** RECORDS SUPPLIED **

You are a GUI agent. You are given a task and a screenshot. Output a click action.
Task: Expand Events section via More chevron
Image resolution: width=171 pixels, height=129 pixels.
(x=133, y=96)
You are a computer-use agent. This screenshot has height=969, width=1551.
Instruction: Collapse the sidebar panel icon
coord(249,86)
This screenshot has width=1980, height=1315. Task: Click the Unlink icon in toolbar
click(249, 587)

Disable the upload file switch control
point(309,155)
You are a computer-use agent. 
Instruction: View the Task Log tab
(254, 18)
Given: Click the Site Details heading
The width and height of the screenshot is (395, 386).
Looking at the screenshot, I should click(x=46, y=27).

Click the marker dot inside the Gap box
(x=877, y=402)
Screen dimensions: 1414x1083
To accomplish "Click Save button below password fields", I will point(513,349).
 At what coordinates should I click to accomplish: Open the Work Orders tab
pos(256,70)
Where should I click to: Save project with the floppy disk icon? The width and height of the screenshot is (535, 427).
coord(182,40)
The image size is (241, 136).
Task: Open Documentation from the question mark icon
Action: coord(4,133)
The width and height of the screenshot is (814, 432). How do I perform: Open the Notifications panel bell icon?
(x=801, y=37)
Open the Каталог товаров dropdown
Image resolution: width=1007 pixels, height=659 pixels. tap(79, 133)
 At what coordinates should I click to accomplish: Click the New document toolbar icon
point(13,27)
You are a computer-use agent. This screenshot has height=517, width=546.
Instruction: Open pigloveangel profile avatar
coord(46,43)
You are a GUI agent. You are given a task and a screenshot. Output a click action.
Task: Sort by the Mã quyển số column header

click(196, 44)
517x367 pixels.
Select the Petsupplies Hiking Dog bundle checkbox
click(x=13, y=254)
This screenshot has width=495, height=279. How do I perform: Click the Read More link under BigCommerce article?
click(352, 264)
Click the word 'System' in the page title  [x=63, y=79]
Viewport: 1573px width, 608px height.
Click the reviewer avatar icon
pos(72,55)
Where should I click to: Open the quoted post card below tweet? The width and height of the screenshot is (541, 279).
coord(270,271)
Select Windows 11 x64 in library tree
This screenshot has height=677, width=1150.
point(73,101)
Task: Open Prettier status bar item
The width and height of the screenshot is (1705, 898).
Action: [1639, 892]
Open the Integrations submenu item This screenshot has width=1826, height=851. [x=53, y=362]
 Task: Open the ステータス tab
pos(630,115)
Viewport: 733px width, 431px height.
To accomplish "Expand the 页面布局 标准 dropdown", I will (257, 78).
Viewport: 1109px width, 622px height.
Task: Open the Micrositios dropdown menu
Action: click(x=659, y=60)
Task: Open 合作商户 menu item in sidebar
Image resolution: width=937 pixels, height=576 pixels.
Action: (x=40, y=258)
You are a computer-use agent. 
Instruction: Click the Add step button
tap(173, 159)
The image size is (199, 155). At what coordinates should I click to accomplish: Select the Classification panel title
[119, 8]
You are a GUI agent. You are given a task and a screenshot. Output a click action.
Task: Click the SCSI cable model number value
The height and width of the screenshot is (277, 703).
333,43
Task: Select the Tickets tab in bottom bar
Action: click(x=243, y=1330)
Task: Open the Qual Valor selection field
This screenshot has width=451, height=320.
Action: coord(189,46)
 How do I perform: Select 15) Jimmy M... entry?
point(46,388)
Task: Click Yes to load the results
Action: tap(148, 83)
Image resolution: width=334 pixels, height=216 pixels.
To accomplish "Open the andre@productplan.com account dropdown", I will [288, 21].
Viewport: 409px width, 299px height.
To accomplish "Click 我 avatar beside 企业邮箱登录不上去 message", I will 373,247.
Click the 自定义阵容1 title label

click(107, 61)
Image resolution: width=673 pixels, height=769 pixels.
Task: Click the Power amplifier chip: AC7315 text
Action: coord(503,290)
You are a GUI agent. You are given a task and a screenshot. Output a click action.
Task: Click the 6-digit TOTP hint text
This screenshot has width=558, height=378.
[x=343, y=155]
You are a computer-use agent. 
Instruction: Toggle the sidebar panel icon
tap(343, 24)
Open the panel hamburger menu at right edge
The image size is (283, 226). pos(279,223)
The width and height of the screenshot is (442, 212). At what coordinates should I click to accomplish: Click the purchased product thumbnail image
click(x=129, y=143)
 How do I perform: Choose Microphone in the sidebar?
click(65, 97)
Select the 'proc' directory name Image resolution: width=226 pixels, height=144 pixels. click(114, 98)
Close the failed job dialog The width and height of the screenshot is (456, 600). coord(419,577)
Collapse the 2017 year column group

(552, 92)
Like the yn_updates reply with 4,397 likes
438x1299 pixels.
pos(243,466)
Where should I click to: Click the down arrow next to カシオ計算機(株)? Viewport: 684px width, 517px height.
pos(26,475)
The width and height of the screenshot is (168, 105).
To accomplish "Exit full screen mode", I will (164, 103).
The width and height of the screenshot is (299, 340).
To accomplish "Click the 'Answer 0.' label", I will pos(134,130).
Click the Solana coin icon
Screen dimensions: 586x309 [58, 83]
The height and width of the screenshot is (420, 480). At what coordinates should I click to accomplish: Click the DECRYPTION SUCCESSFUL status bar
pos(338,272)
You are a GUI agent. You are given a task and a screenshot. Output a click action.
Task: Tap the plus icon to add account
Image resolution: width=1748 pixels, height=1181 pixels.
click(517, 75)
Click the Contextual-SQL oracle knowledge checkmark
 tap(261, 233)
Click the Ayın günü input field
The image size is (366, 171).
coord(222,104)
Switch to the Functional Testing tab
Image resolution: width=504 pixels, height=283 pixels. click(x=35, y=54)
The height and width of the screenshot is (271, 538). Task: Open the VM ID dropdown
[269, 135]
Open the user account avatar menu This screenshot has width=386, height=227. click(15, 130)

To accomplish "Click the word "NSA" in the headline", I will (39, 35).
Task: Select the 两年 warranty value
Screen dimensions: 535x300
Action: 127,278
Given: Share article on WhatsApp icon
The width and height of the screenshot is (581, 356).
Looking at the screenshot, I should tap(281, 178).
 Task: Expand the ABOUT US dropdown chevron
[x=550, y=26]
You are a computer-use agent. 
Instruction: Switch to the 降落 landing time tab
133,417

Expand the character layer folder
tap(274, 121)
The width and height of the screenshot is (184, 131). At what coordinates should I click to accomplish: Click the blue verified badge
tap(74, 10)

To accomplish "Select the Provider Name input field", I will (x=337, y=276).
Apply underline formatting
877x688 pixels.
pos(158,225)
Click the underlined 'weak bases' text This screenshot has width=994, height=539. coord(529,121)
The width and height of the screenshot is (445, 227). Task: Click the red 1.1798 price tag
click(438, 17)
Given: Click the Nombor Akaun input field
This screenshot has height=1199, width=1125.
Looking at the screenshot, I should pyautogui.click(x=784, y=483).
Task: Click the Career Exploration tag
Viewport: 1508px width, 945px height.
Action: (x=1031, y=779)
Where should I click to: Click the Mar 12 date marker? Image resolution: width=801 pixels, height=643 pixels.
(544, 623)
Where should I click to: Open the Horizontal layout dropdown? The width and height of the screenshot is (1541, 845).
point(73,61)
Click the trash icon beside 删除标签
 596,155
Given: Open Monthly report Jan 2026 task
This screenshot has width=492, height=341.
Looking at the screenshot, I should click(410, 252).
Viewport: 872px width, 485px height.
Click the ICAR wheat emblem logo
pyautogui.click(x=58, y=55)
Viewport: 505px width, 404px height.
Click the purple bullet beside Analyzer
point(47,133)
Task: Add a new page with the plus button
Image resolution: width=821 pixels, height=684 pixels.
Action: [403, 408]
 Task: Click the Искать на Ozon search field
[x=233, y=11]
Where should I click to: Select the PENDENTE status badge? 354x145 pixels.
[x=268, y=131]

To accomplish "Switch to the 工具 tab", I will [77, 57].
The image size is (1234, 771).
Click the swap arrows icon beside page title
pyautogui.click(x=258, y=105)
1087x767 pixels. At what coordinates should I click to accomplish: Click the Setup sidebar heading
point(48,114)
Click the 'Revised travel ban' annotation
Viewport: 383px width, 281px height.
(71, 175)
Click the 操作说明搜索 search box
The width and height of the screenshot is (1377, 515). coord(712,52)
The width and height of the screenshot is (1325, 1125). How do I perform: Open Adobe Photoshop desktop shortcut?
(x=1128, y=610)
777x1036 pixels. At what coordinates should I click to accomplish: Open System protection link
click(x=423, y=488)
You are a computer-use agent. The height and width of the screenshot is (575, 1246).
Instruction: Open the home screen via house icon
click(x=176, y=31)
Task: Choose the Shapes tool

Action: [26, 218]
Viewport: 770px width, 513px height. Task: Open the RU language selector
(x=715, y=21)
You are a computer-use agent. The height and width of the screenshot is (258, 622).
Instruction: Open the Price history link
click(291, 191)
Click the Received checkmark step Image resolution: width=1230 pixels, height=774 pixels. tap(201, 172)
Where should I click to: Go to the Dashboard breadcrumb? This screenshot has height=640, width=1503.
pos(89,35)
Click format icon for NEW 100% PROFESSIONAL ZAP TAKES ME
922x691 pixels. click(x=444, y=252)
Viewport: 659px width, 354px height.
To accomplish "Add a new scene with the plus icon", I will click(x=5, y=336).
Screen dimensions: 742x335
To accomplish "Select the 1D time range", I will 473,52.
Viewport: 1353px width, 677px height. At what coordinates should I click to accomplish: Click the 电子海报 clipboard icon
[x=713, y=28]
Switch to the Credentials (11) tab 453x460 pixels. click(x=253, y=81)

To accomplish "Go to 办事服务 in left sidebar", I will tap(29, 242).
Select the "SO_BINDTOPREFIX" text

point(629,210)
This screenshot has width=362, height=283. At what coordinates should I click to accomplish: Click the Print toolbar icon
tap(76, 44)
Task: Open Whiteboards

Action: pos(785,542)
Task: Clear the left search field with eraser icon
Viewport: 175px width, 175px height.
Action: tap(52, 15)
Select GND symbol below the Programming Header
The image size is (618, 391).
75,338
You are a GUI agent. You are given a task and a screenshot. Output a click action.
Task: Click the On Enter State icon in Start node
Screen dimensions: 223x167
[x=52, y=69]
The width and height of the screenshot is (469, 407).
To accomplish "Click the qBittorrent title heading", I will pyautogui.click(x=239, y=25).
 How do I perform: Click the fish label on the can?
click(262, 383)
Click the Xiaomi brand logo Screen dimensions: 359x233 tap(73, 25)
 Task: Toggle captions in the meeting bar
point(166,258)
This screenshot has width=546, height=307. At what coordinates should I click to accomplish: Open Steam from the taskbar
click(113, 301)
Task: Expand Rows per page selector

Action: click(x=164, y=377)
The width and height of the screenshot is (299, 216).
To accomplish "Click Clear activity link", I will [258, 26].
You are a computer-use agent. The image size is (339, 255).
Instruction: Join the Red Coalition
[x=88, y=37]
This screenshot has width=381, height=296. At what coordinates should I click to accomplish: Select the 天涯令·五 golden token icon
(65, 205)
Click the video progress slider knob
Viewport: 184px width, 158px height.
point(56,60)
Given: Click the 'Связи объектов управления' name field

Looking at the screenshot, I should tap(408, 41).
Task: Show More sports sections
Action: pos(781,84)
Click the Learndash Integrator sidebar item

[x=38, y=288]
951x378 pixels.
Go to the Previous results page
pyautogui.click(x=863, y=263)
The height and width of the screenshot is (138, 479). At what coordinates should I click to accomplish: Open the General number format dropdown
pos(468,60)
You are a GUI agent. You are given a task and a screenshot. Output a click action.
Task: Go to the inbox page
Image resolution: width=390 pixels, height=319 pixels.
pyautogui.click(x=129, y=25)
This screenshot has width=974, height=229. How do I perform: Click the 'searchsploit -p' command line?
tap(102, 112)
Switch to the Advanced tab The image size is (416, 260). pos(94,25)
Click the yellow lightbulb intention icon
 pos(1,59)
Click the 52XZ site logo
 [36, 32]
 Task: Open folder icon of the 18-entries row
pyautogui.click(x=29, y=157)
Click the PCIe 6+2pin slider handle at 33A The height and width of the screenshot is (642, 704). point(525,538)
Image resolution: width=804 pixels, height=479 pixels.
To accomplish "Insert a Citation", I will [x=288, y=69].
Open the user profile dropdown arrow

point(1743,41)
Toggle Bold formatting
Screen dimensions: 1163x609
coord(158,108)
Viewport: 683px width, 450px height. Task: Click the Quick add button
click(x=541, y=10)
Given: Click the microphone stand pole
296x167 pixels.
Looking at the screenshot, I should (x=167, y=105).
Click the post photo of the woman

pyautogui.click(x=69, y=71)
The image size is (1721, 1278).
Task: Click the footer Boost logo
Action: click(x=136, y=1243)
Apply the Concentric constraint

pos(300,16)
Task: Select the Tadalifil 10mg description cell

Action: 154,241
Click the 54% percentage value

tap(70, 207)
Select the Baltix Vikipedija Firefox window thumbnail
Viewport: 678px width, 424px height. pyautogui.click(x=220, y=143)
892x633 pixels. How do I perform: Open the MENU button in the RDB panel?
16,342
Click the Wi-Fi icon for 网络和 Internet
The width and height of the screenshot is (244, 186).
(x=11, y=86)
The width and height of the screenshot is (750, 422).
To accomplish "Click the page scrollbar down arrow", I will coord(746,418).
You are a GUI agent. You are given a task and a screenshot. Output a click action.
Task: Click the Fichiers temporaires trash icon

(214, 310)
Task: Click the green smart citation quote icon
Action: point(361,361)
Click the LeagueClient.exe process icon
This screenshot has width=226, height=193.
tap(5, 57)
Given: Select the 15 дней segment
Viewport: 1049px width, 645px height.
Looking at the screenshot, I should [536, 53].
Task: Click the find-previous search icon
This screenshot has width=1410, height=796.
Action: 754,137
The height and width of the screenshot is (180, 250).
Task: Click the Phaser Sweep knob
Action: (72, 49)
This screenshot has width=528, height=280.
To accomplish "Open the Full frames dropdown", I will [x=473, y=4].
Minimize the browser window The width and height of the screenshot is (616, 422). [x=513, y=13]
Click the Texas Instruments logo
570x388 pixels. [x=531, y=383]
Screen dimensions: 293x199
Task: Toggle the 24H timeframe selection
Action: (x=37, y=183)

** WORK ITEM **
Please return each line of the listing above that contains "plus".

** WRITTEN SOLUTION **
Task: Tap the plus icon to add account
Task: Add a new page with the plus button
To accomplish "Add a new scene with the plus icon", I will click(x=5, y=336).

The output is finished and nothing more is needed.